_CONSIGNA:_ Reproduce al pie de la letra el tramo del pasaje citado que va desde "La modernidad ha" hasta "plantea el futuro.".

_PASAJE CITADO:_
Por otro lado, la competencia por el crecimiento lleva a que cualquier mejora tecnológica sólo redunde en una mayor explotación del capital natural, rebasando entre todos la biocapacidad del planeta. Incluso aunque la mejora suponga un menor consumo de recursos por unidad producida, ese ahorro se utilizará para intentar producir más unidades (de lo que sea) y superar con ello a los rivales. En un marco de competencia global no hay ahorro de capital natural que sea posible, no cabe buscar esa verdadera riqueza que hemos definido como lo contrario del riesgo de colapso ecológico, y ni siquiera es posible definir una escala óptima para la explotación económica. 

 

...cuando los animales tenían que luchar contra la escasez de alimento debida a una de las causas ya indicadas, entonces toda la parte de la especie a quien afectaba esta calamidad salía de la prueba experimentada con una pérdida de energía y salud tan grande que ninguna evolución progresista de las especies podía basarse en semejantes períodos de lucha aguda.
El apoyo mutuo. Piotr Kropotkin

Quizá la triple tarea que nos planteaba Almenar, (reducir la desigualdad, minorando a la vez las transacciones económicas, mientras restauramos el capital ecológico), contenga una clave de la solución: que esa regeneración de los ecosistemas sea la actividad remunerada con la que se redistribuya parte de la riqueza (en sustitución de los empleos insostenibles). Pero el competitivo mercado no pagará por ello ni llevará a cabo esa redistribución, porque sólo puede valorar económicamente lo que es escaso, lo que alumbra un precio en el encuentro de los intereses privados. Así el marco común que nos regala la biosfera junto con la propia vida, y sin el cual ni esta ni la sociedad tendrán cabida, se aprovecha sin pagar precio por ello, y se degrada impunemente, como si fuera ilimitado. Este marco sólo puede ser defendido comúnmente, al margen del mercado, organizando ese necesario trabajo de restauración de acuerdo a otros parámetros económicos que superpongan el bien común a la competición global, justo lo contrario de esta globalización en la que los parlamentos compiten a la baja como proveedores de esos capitales impunes, y los estados compiten entre ellos tanto con sus mercados como con sus sectores públicos.

La modernidad ha desembocado en un extraño progreso que amenaza con devolvernos al basurero de la evolución mientras nos somete a ese proceso. Si no queremos renunciar a la idea de progreso, tendremos que recuperar para esta noción un sentido amplio del mismo que incluya la transformación social, política y moral abandonada en el pasado, con la vista puesta en nuevos horizontes; una transformación que para empezar sea capaz de situar la sostenibilidad como piedra de toque del modelo económico adaptado al nuevo escenario insular (y a-islado en el cosmos) que nos plantea el futuro.

_ENTRADAS PROPORCIONADAS:_

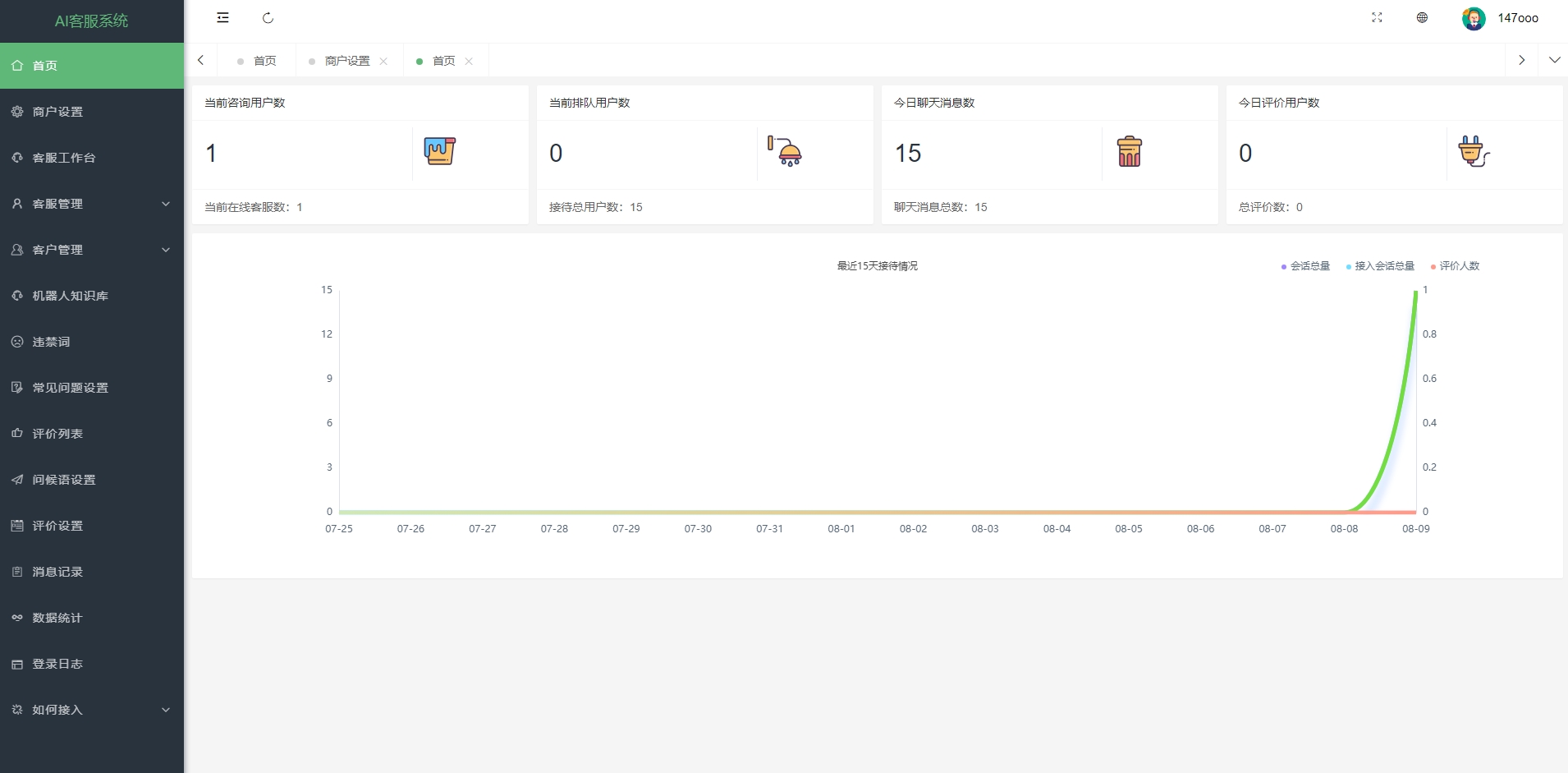Image resolution: width=1568 pixels, height=773 pixels.
Task: Click the user avatar picture
Action: point(1473,18)
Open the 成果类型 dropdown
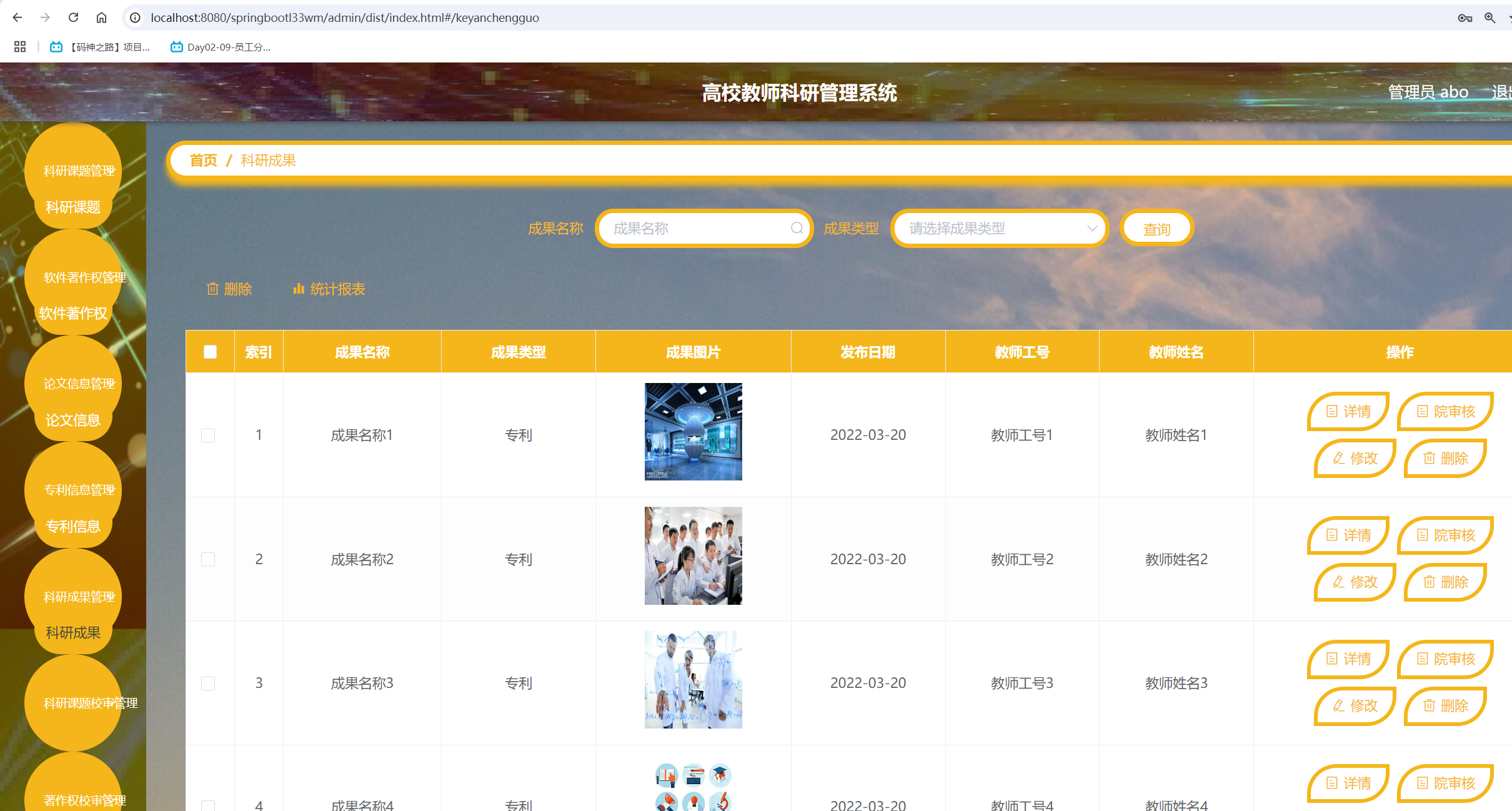 1000,228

_SOLUCIÓN:_
La modernidad ha desembocado en un extraño progreso que amenaza con devolvernos al basurero de la evolución mientras nos somete a ese proceso. Si no queremos renunciar a la idea de progreso, tendremos que recuperar para esta noción un sentido amplio del mismo que incluya la transformación social, política y moral abandonada en el pasado, con la vista puesta en nuevos horizontes; una transformación que para empezar sea capaz de situar la sostenibilidad como piedra de toque del modelo económico adaptado al nuevo escenario insular (y a-islado en el cosmos) que nos plantea el futuro.